Aim of the exercise -
Can you copy out the listing below word for word, from its first line down through the line that contains "Action: pos(292,139)", including both of those lines?

[Dataset entries]

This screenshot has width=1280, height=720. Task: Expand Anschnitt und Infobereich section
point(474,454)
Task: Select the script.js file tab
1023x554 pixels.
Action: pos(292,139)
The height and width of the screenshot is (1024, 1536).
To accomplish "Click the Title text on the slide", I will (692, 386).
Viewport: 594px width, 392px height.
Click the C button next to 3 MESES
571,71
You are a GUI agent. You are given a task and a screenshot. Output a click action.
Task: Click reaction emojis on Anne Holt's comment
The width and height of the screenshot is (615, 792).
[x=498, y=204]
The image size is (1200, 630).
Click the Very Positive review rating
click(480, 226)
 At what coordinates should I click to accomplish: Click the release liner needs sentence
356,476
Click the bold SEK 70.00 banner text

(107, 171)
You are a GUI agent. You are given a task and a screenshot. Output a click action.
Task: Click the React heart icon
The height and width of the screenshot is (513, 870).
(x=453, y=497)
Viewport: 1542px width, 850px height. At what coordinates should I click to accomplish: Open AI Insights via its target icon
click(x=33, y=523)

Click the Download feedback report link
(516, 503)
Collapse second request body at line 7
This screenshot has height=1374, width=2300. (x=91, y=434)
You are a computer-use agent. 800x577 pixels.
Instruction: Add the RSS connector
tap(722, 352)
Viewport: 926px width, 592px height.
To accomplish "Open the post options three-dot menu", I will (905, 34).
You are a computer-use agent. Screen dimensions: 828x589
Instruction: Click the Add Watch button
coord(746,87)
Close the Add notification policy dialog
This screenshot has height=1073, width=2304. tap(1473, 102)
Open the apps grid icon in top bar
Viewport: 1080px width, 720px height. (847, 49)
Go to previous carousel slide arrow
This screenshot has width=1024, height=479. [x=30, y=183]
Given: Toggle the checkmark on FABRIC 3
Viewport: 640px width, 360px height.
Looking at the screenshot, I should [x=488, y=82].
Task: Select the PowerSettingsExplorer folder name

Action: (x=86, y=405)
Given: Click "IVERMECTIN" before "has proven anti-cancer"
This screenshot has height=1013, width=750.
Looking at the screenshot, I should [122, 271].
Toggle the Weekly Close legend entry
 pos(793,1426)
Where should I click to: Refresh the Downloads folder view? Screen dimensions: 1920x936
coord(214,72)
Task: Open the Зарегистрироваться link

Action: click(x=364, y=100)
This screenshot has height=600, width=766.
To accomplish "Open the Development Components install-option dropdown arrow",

Task solution -
This screenshot has width=1280, height=720. Task: Expand Anschnitt und Infobereich section
point(474,454)
Task: Select the script.js file tab
1023x554 pixels.
Action: pos(292,139)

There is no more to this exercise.